Rapport du Brésil sur la situation actuelle au milieu de la pandémie de Covid-19

Rapport de collègues de CSP Conlutas Brésil: Alors que la crise économique s'aggrave, les gouvernements, les employeurs et les hommes d'affaires super riches craignent de ne pas pouvoir garantir un profit supérieur à la vie. Nous, en tant que représentants d'organisations et d'entités de défense de la classe ouvrière, devons arrêter la tentative de faire tomber le prix de cette crise sur le dos des travailleurs.

Ici au Brésil, nous restons fermes dans la dénonciation contre le gouvernement Bolsonaro, qui maintient ouvertement la politique criminelle de laisser mourir la population, en allant dans le sens opposé à celui prôné par les établissements de santé et leurs recommandations.

Il est nécessaire de garantir le droit de grève à vie. Et l'Italie nous a montré l'importance de défendre ce programme urgent exigé par les travailleurs qui craignent pour les risques pour la santé.

Notre position ici au Brésil, en particulier dans plusieurs catégories, y compris celles du secteur automobile, est de défendre le droit à des congés payés pour toute personne qui n'est pas responsable de la production ou de la fourniture de services essentiels dans la lutte contre la nouvelle pandémie de coronavirus.

Au Brésil, des milliers de travailleurs du secteur industriel, de la construction, du télémarketing et d'autres domaines non essentiels continuent de se rassembler sur leurs lieux de travail, dans une source potentielle de contamination et de dissémination du nouveau coronavirus. Cette situation est inacceptable.

CSP-Conlutas défend déjà le décret général de quarantaine pour tous les travailleurs qui ne travaillent pas dans des entreprises ayant des activités stratégiques. La libération doit être garantie par des congés payés, le plein salaire ainsi que la stabilité de l'emploi.

Les entités affiliées sont guidées par la mobilisation pour assurer la libération des travailleurs.

Dans le secteur automobile, à São José dos Campos, la pression du Syndicat des métallurgistes affilié à CSP-Conlutas a déjà entraîné la libération du travail d'environ 25 000 travailleurs. Pour faire pression sur l'entreprise, l'entité a publié un décret appelant à une grève générale dans la catégorie.

La pression a pris effet et environ trois jours après le décret, plus de 30 usines de la base ont été arrêtées. Des employés d'entreprises telles que Embraer, GM, Avibras, Panasonic, Eaton, TI Automotive, entre autres, ont été libérés.

L'exemple, comme nous l'avons vu partout dans le monde, est en mesure de retarder les effets de l'épidémie et la charge sur les services de santé. Ignorer le besoin d'isolement social peut entraîner un plus grand nombre de victimes, ce qui est encore plus inacceptable lorsque les personnes touchées travaillent dans des secteurs qui ne sont pas essentiels pour le moment.

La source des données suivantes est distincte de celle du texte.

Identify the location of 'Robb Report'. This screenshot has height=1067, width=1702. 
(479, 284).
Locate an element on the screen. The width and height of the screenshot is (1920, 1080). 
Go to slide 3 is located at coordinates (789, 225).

Nous devons surmonter et rompre avec ce modèle actuel qui place les profits au-dessus de nos vies. Et nous ne pouvons pas nous présenter comme de simples statistiques.

À l'UAW, depuis le 22 mars, plus de 17 compagnons sont morts des suites de Covid-19.

Il est urgent de défendre la reconversion de l'industrie, notamment automobile, pour répondre aux besoins des respirateurs et des équipements de protection face à Covid-19.

Nous devons défendre l'isolement et la mise en quarantaine des travailleurs du monde entier. Et il est urgent de nous mobiliser et de nous organiser virtuellement, afin de sensibiliser la population, et de valoriser les notes scientifiques qui défendent l'isolement social, afin de faire pression sur les gouvernements, les employeurs et les entrepreneurs.

Une suggestion, pour la période à venir, est d'organiser des actions virtuelles pour le 1er mai. En effet, il s'agit de la classe ouvrière qui gagne en dimension à mesure que la pandémie commence à toucher des pays où les inégalités sociales sont plus importantes, dans lesquelles la pauvreté et la présence de la maladie deviennent une menace pour la vie de ces personnes.

Cette crise sanitaire qui amplifie la crise économique et sociale démontre l'échec de ce système économique qui n'est pas en mesure d'utiliser toutes les avancées technologiques pour sauver nos vies. Parce que l'objectif du système est de garantir le profit et l'accumulation de capital. Seuls les travailleurs peuvent proposer une solution révolutionnaire à la situation actuelle, le choix entre socialisme ou barbarie étant de plus en plus présent.